The current pattern for most stocks and indices are such a case as they strongly suggest one of the infrequent but useful patterns - the failing rally.

The sequence goes like this: Market makes a new high; market experiences a correction phase but does not complete that correction phase (neither in time nor in depth); market rallies back toward the highs but falls short. (Market then goes back down to (or below) the correction lows.)

Using SPY as our market proxy, the chart on the left shows that we may be experiencing just such a pattern.

Investment Strategy Implications

Failing rallies are born out of unresolved market corrections.

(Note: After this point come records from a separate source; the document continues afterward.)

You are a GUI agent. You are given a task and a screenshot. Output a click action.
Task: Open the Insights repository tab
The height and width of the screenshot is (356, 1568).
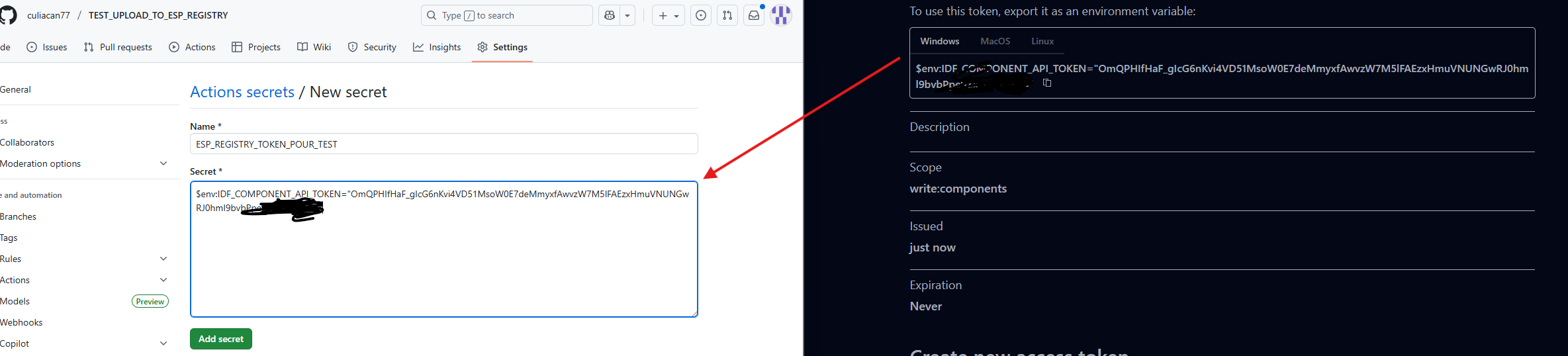pos(437,47)
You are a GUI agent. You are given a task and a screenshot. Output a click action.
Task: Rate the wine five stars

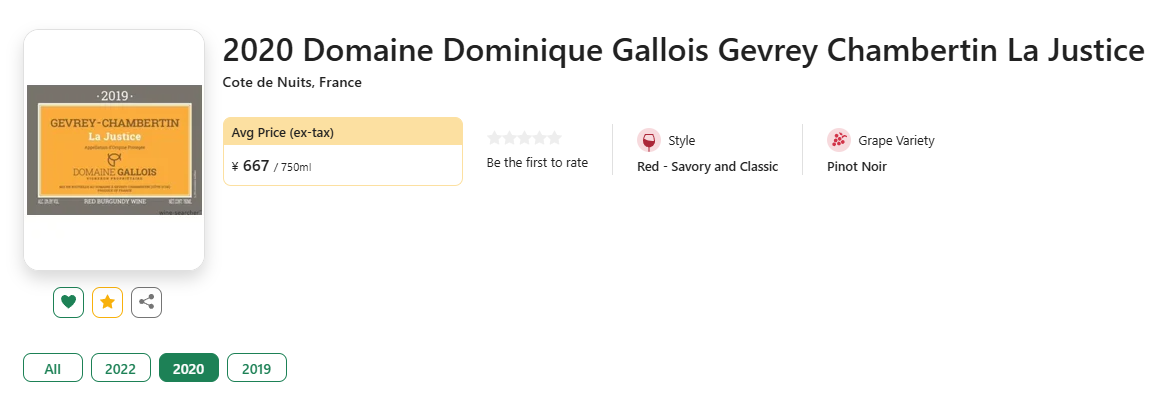(554, 138)
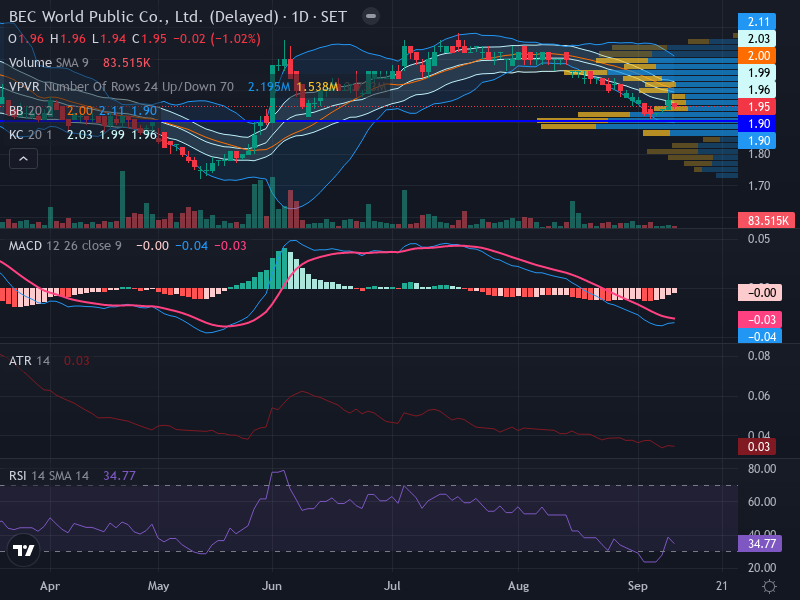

Failing rallies have two characteristics: they come off weak bottoms and they are accompanied by weak breadth and strength. The first part of that equation is true, the second is not (at least not completely).

However, on this second point, I think it is fair to argue that we are in changed times (see yesterday's entry below). And that liquidity and leverage in the hands of the numerous new players in the game (hedge funds, in particular) have distorted many traditional analytical tools as correlations and momentum have gone to extremes. In other words, synchronicity is the current market order.

If last week was a failing rally (and I would put the odds on it), then the second down wave is the likely next move.